Tuesday, March 25, 2014

Thoughts on Casual Relationships

I spent my weekend at a training in the middle of nowhere. Despite how that sentence sounds, I had a great time. Between sessions, I got to hang out with friends I seldom see and some new friends. We sat up far too late on Saturday, talking in between games of Spaceteam. (Look it up. Trust me.) At 1am, one of the college students in our group received a text. Two of us went into Mom Mode and demanded to know who was texting him at such an hour.
"Just a friend from school!" 
We shared a look. "What is she texting you?" 
He laughed at us and said it was just asking when he was getting back. I informed him that I rarely text my friends at 1am, and if I do it's because one or both of us has been drinking, and if it's a man then I'm definitely not casually chatting. 
My young friend insisted that "it's not like that" and that he "sister-zoned her a long time ago." 
Again, my fellow Mom looked at me. At the same time, we told him, "She doesn't know that."**

The conversation that followed, about hooking up and the games we play with each other, got me thinking. In case you hadn't noticed, I am not of the opinion that you have to be in love with someone, or even want to head in that direction, in order to kiss someone. (OR I WOULD NEVER KISS ANYONE.) You can be attracted to someone and enjoy being around them without wanting to create a relationship. I say as long as you're both interested and honest about what you want, the idea of a casual makeout or even the clichéd friends with benefits is totally fine. You're all adults and you can make your own choices. (All of this is irrelevant if one or both of you is in a committed relationship, since I have a zero tolerance stance towards cheating.) 
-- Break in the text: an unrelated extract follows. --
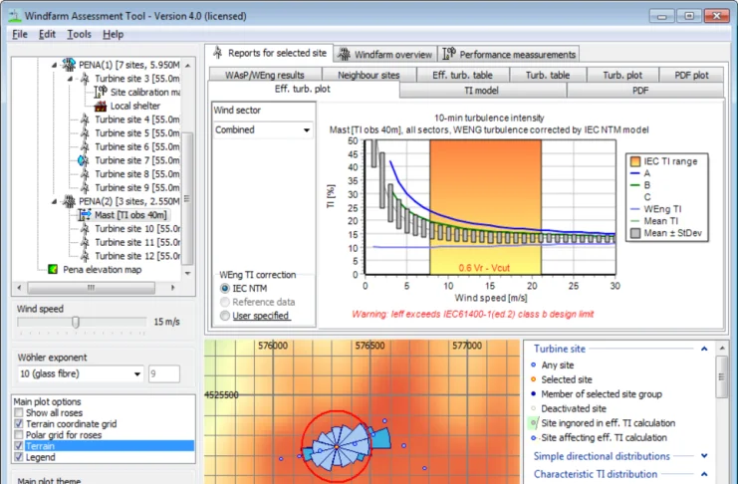Click the PENA(2) windfarm group icon
Screen dimensions: 738x484
(x=68, y=201)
And yet so often it fails. Because none of you are listening to me. I have told you repeatedly, through text messages, in person, via email, and probably here: you really can't keep things casual if one (OR BOTH) of you wants more. I have nothing against romantic relationships, except that they're gross and sometimes lead to things like marriage and babies and lengthy discussions about feelings. If that's what you want, go look for it. But I'm talking to people who aren't looking for serious. Whenever you talk about things getting weird with someone you hooked up with, I'm going to tell you that person is struggling with a serious case of Feelings. (Or a case of Thinks YOU Have Feelings--did you text too many times the next day?) When I tell you to be honest about what you want, you have to start with yourself. Some people can't handle casual--and that's fine. You can't force something you're not into. Some people say casual is fine because they want more and figure they can morph the situation into a relationship. 
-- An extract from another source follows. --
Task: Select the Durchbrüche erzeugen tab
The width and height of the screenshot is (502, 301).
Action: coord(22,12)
I know every situation is different blah blah blah. My advice to you, however, remains the same. Be clear about what you want and what the other person wants. Could this turn into a Real Relationship? Sure. Romantic comedies certainly think so. (I also know real people who've been though that, if that makes you feel better.) Is it guaranteed? Absolutely not. If that's your endgame, you have to be careful--you might be disappointed. 

Otherwise you might find yourself texting some boy at 1am while his friends judge your actions. 




**Ok fine. If this is the sort of thing you do, maybe you do know you've been sister-zoned. Maybe you don't have feelings for the person you're casually texting at 1am. Just know that your behavior is suspect.